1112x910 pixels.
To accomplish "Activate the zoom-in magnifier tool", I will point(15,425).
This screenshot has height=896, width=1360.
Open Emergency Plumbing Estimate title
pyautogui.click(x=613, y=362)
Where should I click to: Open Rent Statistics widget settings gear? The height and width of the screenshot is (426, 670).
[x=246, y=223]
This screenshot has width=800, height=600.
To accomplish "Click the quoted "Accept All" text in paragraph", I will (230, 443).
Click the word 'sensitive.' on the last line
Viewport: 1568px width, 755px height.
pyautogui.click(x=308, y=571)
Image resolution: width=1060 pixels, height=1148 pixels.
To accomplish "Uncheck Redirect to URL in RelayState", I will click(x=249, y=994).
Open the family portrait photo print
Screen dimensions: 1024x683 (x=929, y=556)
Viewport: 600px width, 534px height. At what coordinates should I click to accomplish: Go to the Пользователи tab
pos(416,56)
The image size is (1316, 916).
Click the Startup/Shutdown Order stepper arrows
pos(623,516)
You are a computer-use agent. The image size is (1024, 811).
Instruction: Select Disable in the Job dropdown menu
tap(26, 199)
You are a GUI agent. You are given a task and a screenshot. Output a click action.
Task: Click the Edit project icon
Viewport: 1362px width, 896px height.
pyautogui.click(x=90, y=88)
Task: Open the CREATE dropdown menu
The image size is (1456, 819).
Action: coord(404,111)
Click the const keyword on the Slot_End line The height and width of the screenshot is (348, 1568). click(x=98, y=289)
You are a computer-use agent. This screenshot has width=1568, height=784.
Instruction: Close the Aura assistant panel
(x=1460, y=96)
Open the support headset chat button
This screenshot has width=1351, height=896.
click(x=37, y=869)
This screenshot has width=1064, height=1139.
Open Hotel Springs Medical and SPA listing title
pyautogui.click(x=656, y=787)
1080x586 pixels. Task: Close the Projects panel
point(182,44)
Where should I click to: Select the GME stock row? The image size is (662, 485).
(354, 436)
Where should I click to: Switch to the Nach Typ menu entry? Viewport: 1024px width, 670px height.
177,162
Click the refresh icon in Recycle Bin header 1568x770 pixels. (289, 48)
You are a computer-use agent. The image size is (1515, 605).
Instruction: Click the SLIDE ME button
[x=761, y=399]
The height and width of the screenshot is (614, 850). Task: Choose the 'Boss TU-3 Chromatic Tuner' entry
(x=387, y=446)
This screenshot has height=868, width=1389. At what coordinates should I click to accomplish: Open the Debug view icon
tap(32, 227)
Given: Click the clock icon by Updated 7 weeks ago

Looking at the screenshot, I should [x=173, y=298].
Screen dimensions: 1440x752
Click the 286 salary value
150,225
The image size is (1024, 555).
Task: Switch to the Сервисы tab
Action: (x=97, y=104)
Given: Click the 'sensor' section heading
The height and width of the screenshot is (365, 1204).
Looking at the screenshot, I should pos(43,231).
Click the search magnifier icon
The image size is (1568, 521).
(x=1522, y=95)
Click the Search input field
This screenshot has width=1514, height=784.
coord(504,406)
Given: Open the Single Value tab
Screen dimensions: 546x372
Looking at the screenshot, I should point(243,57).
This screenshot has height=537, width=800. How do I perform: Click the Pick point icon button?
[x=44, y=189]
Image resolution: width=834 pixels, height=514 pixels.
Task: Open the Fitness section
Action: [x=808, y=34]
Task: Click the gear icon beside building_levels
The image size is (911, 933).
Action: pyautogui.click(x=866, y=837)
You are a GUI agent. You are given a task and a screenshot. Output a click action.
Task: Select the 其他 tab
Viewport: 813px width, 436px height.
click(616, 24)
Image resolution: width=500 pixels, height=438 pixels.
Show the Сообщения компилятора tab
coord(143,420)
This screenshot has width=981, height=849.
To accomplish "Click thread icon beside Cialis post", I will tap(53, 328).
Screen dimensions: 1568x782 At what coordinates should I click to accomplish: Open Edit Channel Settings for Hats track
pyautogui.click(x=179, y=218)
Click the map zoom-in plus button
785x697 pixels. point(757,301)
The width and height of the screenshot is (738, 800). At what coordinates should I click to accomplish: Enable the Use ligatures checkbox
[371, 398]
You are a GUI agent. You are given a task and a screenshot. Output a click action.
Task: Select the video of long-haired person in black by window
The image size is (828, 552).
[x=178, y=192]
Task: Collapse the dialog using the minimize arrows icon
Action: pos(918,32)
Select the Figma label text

━━━━━━━━━━

WRITTEN TASK: Turn the lines above, starting with the one that contains "Task: Click the gear" and going on through the one that contains "will tap(53, 328).", into a Markdown table with the columns Row and Line. Number each row, and leave out blank lines.

RESPONSE:
| Row | Line |
|---|---|
| 1 | Task: Click the gear icon beside building_levels |
| 2 | The image size is (911, 933). |
| 3 | Action: pyautogui.click(x=866, y=837) |
| 4 | You are a GUI agent. You are given a task and a screenshot. Output a click action. |
| 5 | Task: Select the 其他 tab |
| 6 | Viewport: 813px width, 436px height. |
| 7 | click(616, 24) |
| 8 | Image resolution: width=500 pixels, height=438 pixels. |
| 9 | Show the Сообщения компилятора tab |
| 10 | coord(143,420) |
| 11 | This screenshot has width=981, height=849. |
| 12 | To accomplish "Click thread icon beside Cialis post", I will tap(53, 328). |